O Secretário do Tesouro dos Estados Unidos, Scott Bessent, afirmou nesta terça-feira (21) que o governo poderá aplicar sanções a modelos chineses de inteligência artificial (IA). A medida poderá ser adotada se for comprovado o uso de propriedade intelectual roubada no desenvolvimento da tecnologia.
Bessent disse à Fox Business que autoridades americanas identificaram “marcas d’água” dos EUA em modelos chineses. O tema será investigado nas próximas semanas.
Segundo o secretário, é preciso saber se os modelos chineses estão utilizando materiais roubados.

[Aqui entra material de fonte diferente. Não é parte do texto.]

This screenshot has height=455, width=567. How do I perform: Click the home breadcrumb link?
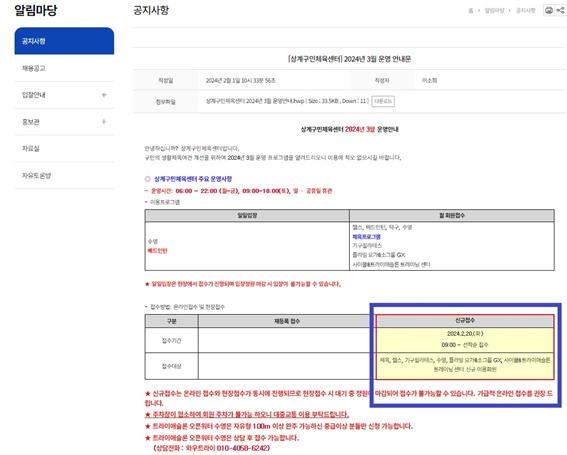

Washington apoia o desenvolvimento de modelos de código aberto. A política americana, no entanto, é contra o roubo de propriedade intelectual. Bessent defendeu que as empresas chinesas sejam submetidas aos mesmos padrões aplicados às americanas. Ele também afirmou que não é permitido usar produtos falsificados.

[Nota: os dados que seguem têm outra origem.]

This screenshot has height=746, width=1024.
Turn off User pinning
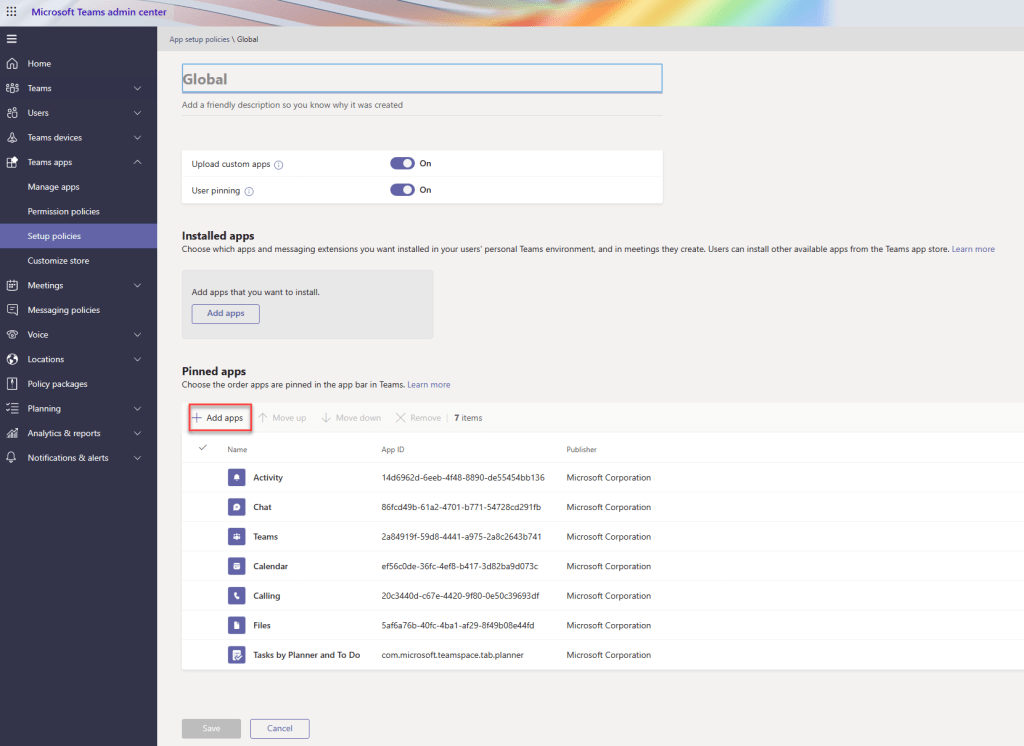[404, 190]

As declarações ocorrem em meio a preparativos para um diálogo sobre IA entre Estados Unidos e China, previsto para setembro. O encontro é resultado de um entendimento entre os presidentes Donald Trump e Xi Jinping, conforme a agência Reuters.
Declarações sobre a economia dos EUA
Bessent avaliou que a economia americana permanece sólida. Ele citou “preços básicos estáveis”. O secretário afirmou que um crescimento de 3% no segundo semestre de 2026 é possível. Sobre a atuação do governo em empresas, ele disse que participações acionárias buscam criar sinais de mercado.
Política comercial e tarifas ao Canadá
Na política comercial, Bessent defendeu as tarifas impostas ao Canadá. Ele as classificou como uma medida de reciprocidade. Segundo Bessent, o Canadá mantém práticas discriminatórias contra produtos americanos. Isso ocorre nos setores de laticínios, bebidas alcoólicas e outras bebidas.
Situação com o Irã
Em relação ao Irã, o secretário afirmou que a China reduziu em cerca de 40% as compras de petróleo iraniano. Ele também informou que o Tesouro rastreia propriedades ligadas aos aiatolás. O Tesouro congelou uma carteira de criptomoedas de US$ 130 milhões. A carteira estava vinculada à Guarda Revolucionária Islâmica do Irã (IRGC).